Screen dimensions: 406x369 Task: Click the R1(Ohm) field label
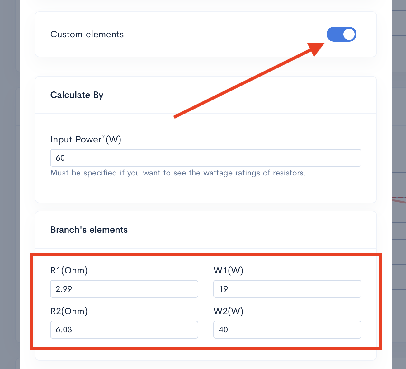(69, 270)
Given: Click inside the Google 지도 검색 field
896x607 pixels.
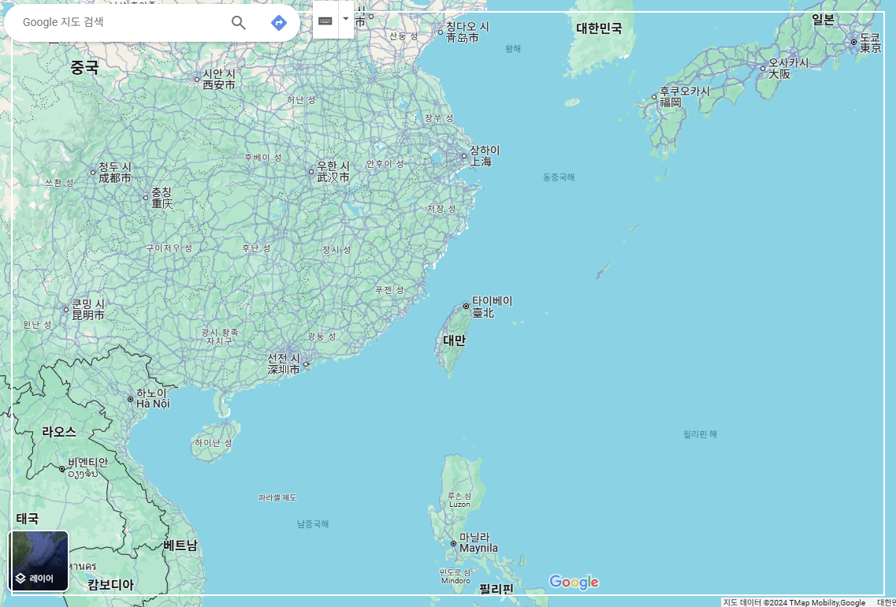Looking at the screenshot, I should [x=118, y=23].
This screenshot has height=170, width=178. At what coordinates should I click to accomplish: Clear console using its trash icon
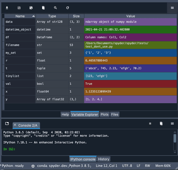(161, 124)
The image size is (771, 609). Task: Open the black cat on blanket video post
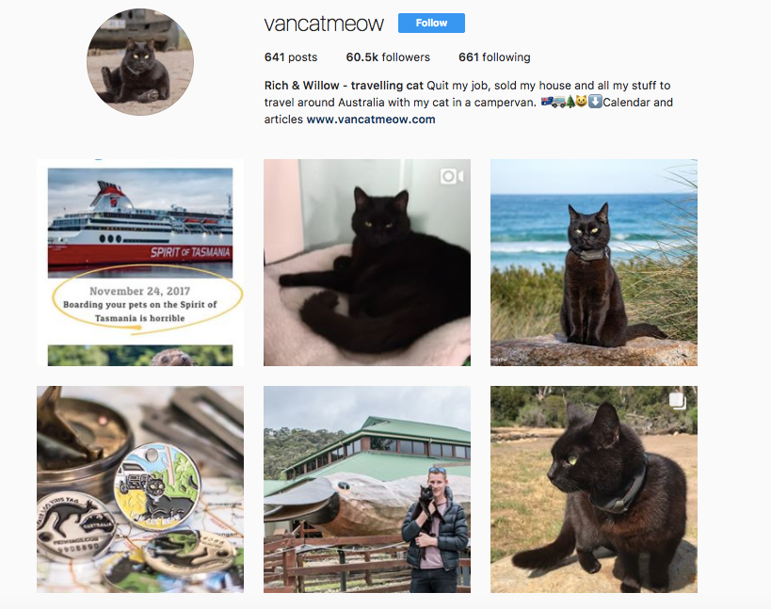367,263
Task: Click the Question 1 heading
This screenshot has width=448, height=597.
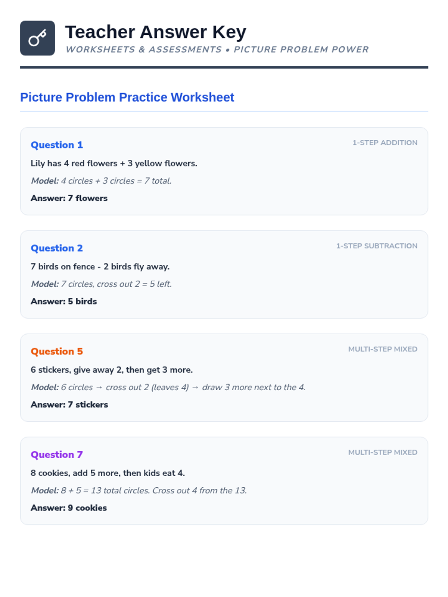Action: (x=57, y=145)
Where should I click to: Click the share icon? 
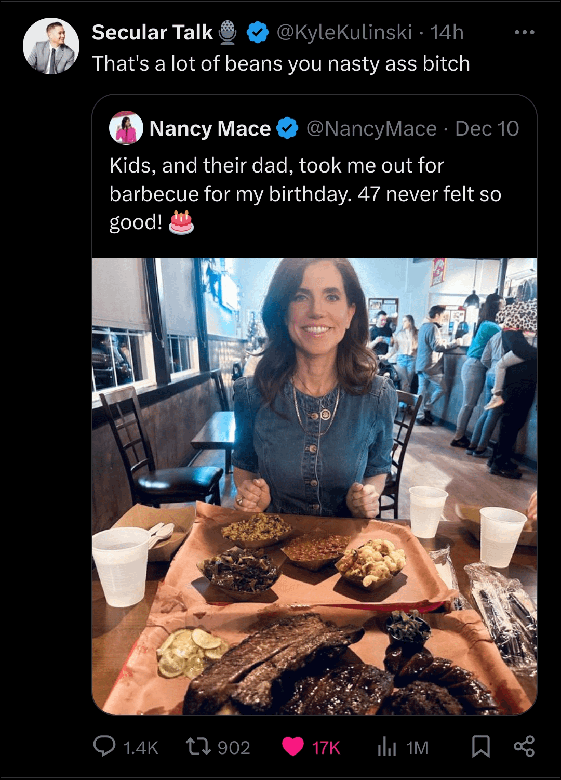(x=524, y=747)
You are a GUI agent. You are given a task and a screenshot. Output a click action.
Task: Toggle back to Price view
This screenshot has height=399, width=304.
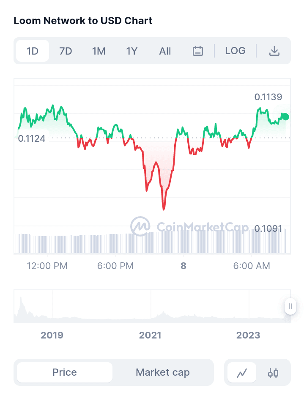click(63, 372)
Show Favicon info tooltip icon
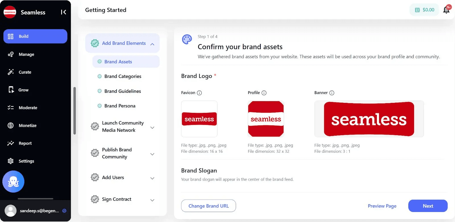 [199, 93]
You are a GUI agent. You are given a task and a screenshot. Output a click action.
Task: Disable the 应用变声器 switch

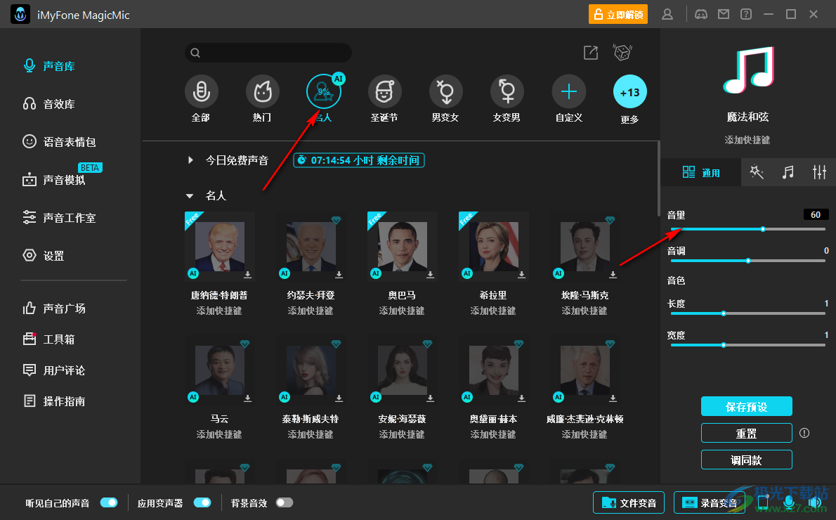[x=202, y=502]

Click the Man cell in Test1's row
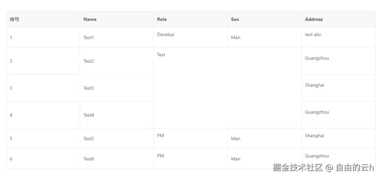click(236, 37)
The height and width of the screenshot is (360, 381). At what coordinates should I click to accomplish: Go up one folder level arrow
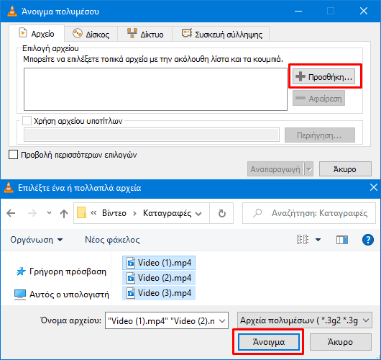64,213

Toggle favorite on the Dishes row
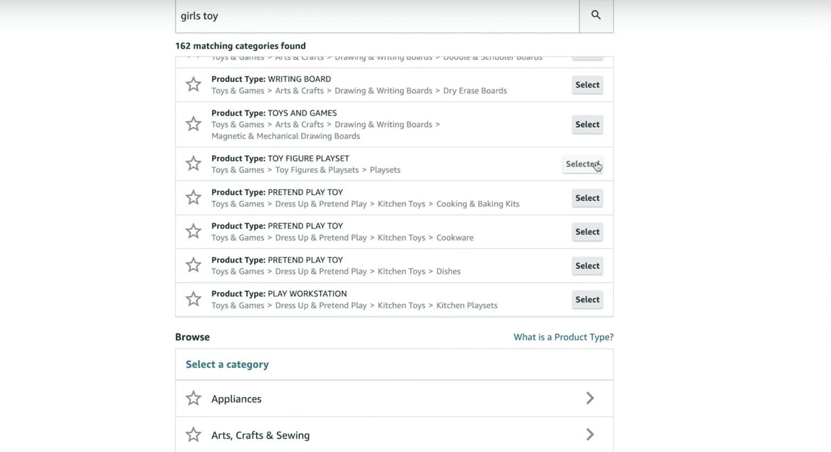point(193,265)

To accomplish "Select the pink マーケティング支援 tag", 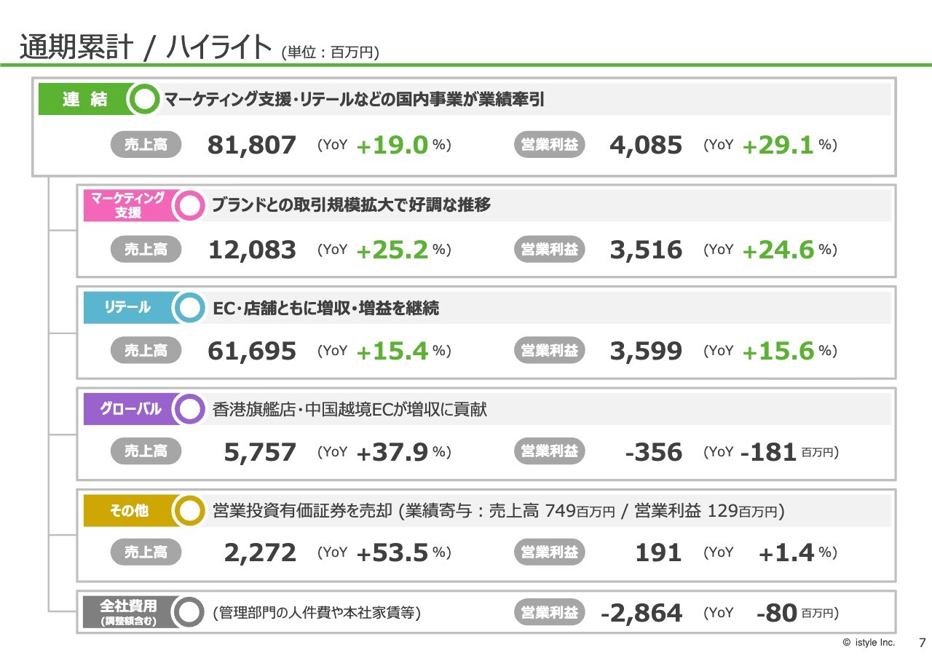I will (x=128, y=205).
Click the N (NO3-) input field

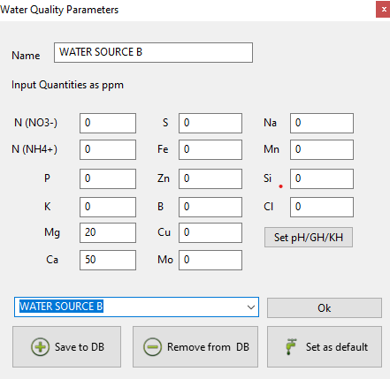pyautogui.click(x=108, y=123)
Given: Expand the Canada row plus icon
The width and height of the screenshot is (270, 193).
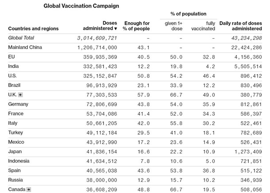Looking at the screenshot, I should coord(29,189).
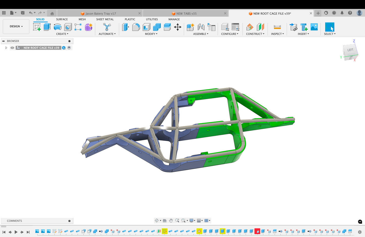Open the DESIGN workspace dropdown

16,26
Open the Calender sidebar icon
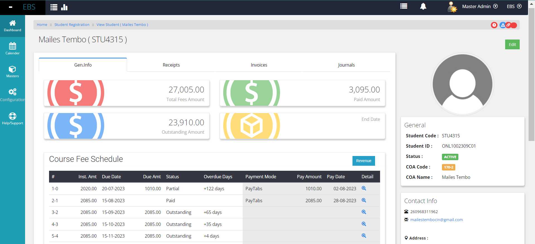 13,49
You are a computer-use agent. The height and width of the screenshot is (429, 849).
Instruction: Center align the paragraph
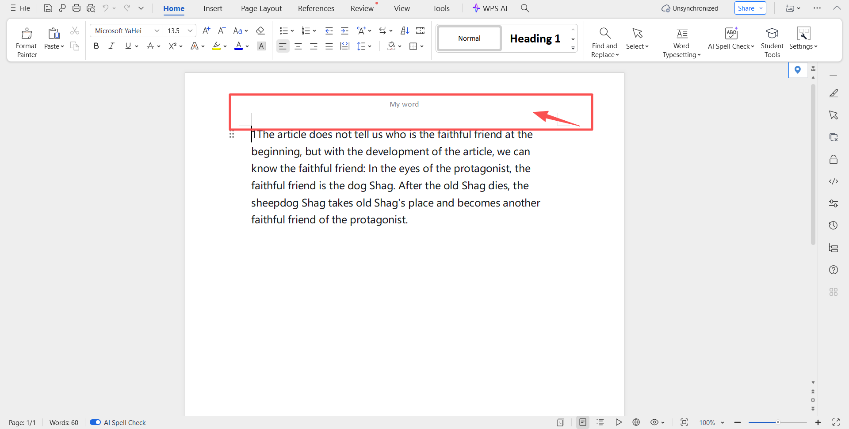coord(298,46)
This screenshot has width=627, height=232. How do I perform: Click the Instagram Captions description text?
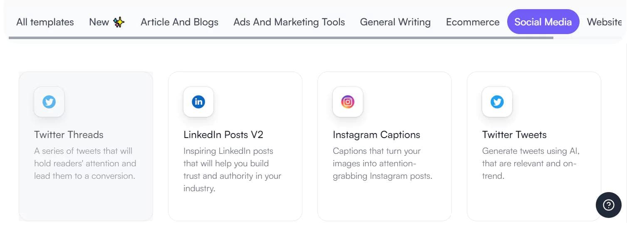(382, 163)
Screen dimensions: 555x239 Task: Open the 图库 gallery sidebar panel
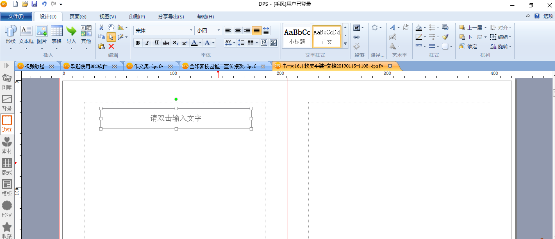[x=7, y=82]
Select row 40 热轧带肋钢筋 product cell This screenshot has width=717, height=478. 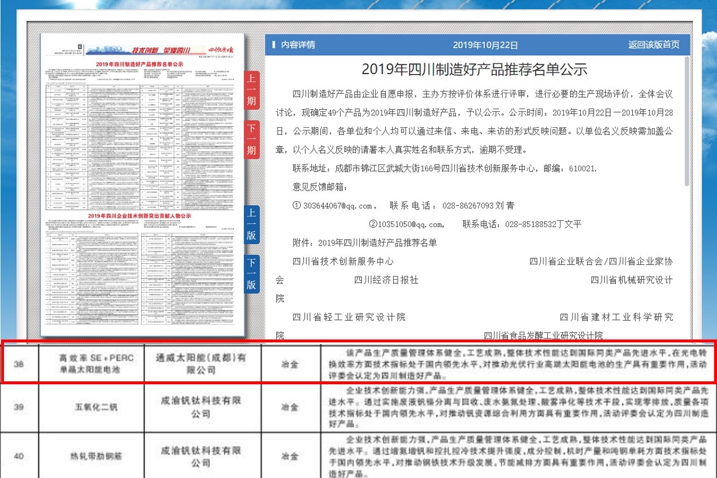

- WORK ORDER
Give back, word for word, the lines from the one with "This screenshot has width=627, height=232." to the end of the records above, and no pictures.

- FINISHED EXERCISE
This screenshot has width=627, height=232. How do I perform: Click the Instagram Captions description text?
(382, 163)
Screen dimensions: 555x239 Task: Open the 图库 gallery sidebar panel
[x=7, y=82]
Select row 40 热轧带肋钢筋 product cell This screenshot has width=717, height=478. 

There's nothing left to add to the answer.